• [PROBLEM TO SOLVE]:
Read through the records below and copy each line that uses the word "computer".

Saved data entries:

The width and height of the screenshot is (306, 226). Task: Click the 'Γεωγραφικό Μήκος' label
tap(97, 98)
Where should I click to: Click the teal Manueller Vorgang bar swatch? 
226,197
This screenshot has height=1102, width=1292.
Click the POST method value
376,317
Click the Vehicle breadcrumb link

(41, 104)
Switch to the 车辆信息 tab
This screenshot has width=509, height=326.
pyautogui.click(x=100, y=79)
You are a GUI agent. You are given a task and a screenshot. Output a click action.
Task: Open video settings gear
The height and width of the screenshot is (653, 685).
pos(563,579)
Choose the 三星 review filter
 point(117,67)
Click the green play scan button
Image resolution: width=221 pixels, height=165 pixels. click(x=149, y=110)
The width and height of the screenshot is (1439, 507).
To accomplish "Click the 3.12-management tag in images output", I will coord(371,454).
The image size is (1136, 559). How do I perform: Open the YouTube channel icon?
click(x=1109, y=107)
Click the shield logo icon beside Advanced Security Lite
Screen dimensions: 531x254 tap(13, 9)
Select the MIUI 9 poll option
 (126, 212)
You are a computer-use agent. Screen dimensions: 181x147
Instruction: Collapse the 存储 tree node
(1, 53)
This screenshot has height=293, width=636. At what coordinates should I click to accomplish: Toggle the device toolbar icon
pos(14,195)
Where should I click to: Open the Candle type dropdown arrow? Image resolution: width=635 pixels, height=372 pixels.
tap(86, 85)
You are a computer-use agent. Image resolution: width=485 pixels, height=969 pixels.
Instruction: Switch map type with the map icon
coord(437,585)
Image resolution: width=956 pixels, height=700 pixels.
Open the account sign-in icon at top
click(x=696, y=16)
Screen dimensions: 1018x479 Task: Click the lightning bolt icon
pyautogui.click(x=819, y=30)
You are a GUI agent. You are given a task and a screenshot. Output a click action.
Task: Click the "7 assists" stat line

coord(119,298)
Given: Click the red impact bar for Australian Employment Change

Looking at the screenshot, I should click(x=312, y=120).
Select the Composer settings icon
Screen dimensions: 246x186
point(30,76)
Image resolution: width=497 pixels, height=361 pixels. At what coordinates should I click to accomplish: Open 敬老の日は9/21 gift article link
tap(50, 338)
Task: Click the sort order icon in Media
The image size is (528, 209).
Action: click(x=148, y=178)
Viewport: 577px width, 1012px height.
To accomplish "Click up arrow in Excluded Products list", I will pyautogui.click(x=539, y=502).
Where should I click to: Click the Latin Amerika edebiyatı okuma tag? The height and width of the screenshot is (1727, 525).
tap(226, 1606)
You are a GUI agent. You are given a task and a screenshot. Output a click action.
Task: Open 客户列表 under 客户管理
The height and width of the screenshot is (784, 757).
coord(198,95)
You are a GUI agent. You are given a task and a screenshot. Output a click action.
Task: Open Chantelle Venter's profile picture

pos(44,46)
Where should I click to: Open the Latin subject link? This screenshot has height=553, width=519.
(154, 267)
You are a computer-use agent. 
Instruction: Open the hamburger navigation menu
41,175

• [SOLUTION FOR THIS EXERCISE]:
You are a computer-use agent. Screen dimensions: 181x147
You are a computer-use agent. Image resolution: width=485 pixels, height=969 pixels.
You are a computer-use agent. 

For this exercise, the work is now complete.